Elogio de lo vulnerable
El Palacio de Congresos de la capital, abarrotado en el adiós a la gira 'Los días intactos'
A Manolo García le pega llamarse Manolo García. En su caso, un apellido compuesto o polisílabo resultaría inverosímil. Pide paso este tipo de la calle que vive lejos de las leyes de los hombres. Diferente, a su aire; sin procurarle mal a nadie. Y es esta doble condición de persona franca y honesta, pero singular, la que seguramente le confiera tantos admiradores. Los que anoche abarrotaron el Palacio de Congresos de la capital, en el adiós a la gira de Los días intactos, y ni se molestaron en tomar asiento. Todo fue pasión desatada, rosas regaladas al son de Sin que sepas de mí, apoteosis cuando García interpreta, correteando por entre las butacas, la deliciosa Nunca el tiempo es perdido. Dos horas y tres cuartos, treinta canciones, miles de piropos.
Empezó la noche con la primera canción mayúscula de Manuel García García-Pérez, aquella Navaja de papel que se remonta a sus años de Los Rápidos.

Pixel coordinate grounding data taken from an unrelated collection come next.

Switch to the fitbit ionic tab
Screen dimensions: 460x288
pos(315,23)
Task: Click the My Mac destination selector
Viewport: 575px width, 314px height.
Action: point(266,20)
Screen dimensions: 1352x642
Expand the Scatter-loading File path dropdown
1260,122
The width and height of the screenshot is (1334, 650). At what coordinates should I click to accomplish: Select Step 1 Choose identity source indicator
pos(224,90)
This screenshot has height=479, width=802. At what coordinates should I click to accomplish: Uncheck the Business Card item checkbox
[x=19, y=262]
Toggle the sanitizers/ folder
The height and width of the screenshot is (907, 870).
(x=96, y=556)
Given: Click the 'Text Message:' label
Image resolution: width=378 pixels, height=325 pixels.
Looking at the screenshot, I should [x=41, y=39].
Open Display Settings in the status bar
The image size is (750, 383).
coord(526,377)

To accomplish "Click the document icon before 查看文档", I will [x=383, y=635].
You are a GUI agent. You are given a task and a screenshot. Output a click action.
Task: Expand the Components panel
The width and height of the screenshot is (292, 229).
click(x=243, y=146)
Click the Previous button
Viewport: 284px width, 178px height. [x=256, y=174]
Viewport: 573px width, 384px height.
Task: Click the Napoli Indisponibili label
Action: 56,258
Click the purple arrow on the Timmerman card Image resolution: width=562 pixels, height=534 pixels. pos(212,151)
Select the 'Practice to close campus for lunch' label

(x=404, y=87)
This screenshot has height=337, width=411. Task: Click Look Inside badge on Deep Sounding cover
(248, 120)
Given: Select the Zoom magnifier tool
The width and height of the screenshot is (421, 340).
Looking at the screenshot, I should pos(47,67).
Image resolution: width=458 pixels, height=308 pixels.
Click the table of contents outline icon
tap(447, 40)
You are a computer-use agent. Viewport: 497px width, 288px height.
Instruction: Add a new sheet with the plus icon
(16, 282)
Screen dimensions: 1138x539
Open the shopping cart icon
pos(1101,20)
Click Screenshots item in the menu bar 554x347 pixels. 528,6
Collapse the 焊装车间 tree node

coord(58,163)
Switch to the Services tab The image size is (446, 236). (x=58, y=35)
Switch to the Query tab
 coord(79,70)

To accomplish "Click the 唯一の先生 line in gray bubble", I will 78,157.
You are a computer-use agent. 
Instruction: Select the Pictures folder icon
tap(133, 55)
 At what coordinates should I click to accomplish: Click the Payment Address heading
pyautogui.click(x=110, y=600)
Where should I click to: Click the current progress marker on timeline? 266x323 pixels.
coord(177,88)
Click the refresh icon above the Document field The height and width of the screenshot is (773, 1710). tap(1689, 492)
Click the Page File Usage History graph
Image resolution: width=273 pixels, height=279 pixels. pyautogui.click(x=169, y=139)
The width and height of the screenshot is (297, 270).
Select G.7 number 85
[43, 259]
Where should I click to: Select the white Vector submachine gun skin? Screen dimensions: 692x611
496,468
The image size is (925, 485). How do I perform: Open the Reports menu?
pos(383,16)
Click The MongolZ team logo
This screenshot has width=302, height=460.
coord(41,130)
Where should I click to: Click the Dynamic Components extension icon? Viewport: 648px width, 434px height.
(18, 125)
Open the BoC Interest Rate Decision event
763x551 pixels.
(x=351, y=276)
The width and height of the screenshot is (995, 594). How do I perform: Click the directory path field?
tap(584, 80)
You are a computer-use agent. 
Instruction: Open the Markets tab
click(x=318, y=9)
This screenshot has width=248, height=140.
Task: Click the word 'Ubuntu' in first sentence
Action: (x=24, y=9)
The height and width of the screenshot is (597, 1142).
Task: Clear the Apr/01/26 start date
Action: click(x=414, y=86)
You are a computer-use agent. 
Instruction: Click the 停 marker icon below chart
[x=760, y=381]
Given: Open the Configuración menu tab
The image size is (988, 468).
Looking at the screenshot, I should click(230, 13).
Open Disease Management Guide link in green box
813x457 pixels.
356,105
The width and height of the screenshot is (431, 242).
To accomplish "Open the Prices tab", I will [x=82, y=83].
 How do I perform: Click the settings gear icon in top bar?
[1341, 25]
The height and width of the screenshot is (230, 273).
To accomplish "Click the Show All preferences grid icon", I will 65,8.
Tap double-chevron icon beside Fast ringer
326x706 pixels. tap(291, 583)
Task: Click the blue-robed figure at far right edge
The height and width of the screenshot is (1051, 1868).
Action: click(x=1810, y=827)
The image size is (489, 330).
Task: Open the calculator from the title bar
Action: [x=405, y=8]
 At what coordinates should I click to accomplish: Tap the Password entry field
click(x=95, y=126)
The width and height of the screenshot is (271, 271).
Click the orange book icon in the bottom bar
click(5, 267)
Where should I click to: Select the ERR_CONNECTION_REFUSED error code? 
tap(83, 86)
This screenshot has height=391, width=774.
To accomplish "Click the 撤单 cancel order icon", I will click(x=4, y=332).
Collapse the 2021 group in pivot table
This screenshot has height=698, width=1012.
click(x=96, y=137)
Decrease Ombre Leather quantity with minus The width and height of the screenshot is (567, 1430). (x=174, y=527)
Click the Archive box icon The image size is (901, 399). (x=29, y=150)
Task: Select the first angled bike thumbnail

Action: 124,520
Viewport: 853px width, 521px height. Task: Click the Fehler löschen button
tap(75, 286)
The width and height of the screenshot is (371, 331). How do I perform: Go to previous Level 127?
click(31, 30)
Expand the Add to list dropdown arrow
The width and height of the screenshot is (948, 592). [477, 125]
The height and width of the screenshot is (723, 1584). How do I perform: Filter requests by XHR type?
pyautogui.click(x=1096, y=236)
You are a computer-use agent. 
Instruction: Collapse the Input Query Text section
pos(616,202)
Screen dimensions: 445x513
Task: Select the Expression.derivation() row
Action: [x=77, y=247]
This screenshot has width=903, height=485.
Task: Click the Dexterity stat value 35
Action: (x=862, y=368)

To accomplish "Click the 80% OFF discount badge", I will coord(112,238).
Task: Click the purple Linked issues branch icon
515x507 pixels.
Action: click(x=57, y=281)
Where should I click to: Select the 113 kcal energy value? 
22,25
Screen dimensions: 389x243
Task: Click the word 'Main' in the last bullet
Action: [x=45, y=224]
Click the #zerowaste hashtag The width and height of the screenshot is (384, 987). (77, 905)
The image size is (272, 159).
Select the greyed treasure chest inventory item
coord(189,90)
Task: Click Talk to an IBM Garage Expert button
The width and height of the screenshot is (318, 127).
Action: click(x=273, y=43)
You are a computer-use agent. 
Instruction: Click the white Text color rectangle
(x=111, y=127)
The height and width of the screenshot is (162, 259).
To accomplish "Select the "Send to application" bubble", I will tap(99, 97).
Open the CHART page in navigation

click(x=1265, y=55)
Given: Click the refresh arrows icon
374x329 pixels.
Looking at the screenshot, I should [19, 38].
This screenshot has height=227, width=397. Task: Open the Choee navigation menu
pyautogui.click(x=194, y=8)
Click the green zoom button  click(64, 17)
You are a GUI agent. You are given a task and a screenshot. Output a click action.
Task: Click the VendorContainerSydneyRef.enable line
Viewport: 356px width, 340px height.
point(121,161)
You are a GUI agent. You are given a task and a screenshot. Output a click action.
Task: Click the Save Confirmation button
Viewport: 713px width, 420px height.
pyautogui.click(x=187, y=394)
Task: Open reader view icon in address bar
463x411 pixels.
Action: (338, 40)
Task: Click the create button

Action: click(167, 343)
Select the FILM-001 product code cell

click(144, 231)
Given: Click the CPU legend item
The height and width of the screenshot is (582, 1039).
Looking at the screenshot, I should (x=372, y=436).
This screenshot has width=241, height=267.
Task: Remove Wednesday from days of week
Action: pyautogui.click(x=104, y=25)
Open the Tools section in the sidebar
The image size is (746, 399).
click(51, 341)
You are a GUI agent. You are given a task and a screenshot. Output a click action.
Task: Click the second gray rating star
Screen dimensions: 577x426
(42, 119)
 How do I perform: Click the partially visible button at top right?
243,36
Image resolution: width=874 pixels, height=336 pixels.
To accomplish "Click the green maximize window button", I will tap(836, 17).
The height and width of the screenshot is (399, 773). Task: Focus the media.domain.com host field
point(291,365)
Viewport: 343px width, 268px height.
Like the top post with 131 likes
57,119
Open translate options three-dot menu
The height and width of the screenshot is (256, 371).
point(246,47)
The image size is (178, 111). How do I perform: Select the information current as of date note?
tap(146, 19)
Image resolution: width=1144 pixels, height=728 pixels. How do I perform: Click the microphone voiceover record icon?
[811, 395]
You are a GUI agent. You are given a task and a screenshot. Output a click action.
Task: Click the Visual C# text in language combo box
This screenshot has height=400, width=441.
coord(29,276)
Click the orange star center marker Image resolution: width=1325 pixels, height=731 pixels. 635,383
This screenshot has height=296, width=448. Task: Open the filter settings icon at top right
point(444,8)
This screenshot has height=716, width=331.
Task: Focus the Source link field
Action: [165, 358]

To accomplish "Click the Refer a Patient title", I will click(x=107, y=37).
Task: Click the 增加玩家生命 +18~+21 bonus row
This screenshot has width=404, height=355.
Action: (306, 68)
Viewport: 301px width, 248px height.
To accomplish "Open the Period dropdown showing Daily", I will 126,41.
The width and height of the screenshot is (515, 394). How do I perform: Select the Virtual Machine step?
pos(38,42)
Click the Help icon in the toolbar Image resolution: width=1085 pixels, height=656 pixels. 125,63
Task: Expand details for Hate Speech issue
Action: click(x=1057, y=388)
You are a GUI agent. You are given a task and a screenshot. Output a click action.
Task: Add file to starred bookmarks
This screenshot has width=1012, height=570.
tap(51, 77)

Crónica a piano y voz de esa vulnerabilidad que define a nuestra especie en su renqueante deambular por el planeta. El del Poble Nou ha sabido conservar su pedigrí como licenciado de barrio; poeta pequeño, pero que jamás renuncia a mirarnos a los ojos. Y nos habla de lo que se percibe mejor a través de la piel que de las borrascosas entendederas (Para que no se duerman mis sentidos), de la congoja por el cambio climático o del amor en su formulación pura. La del verso aquel: “Cuando regresas, las mañanas levantan el vuelo”.
Suenan demasiados temas de su último disco, y algunos vacuos: el melodrama átono de Compasión y silencio, el reggae tontorrón de Estoy alegre. Pero luego llega Un año y otro año, y García aprovecha para enarbolar una lista de agravios ciudadanos, de recortes impúdicos que siempre zahieren a los mismos. Y ahí solo queda asentir.